また、この念珠は広く普及し、真言以外の宗派でも使われていて、八宗とも言われています。
寺院用として54玉で造られた、半繰り念珠もあります。
在家用は、形がやや小型になり、房は菊房を用いるのが一般的である。

浄土宗

浄土宗とここからでた時宗は、多く輪違いの念珠が用いられています。
これは、法然上人の門人、阿波之助が考案したといわれています。

のちに、称念が現在のように改作したものといわれ、2つの輪違いのものに丸環がつけられていて、一般に日課数珠と呼ばれていて、日課念仏に用いる、繰り念珠です。
この日課数珠には、108個の数珠10連を合わせて1080個の大きさにしたものもあり、百萬遍大数珠といわれています。
装束念珠は、基本形がやや異なっていて、在家用としては、片手念珠が現在多く用いられています。

浄土真宗

真宗の念珠は、中興の祖、蓮如(れんにょ)上人の考案になるもので、基本形は浄土宗と同じですが、裏房の結び方がこの宗派独特のもので「蓮如結び」といわれています。

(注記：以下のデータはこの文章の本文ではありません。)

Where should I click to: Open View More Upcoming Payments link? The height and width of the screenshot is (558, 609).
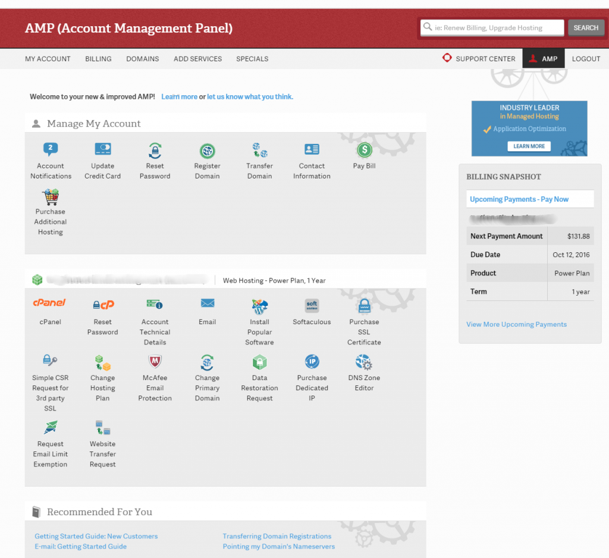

形式は同じであるが、「兼朝用」・「布教用」といわれる特殊なものもあります。
在家用のものも、基本は同じですが、簡略されて、寸法で決められていて、玉の数には制限がないのが特徴です。
この他、一般的な片手念珠も用いられています。

日蓮宗

日蓮宗の念珠は、宗祖日蓮上人以来、華厳宗などの南都六宗で用いられている古い形式のものを使用していましたが、室町末期頃より現在の形のものも用いられるようになったといわれています。

 以後、広く日蓮宗各派に用いられる基本形となり、顕本法華宗、仏立宗、などの各派、祈祷用の各種のものなど、房の組み方の違いがみられるぐらいです。

 在家用のものも基本はすべて同じです。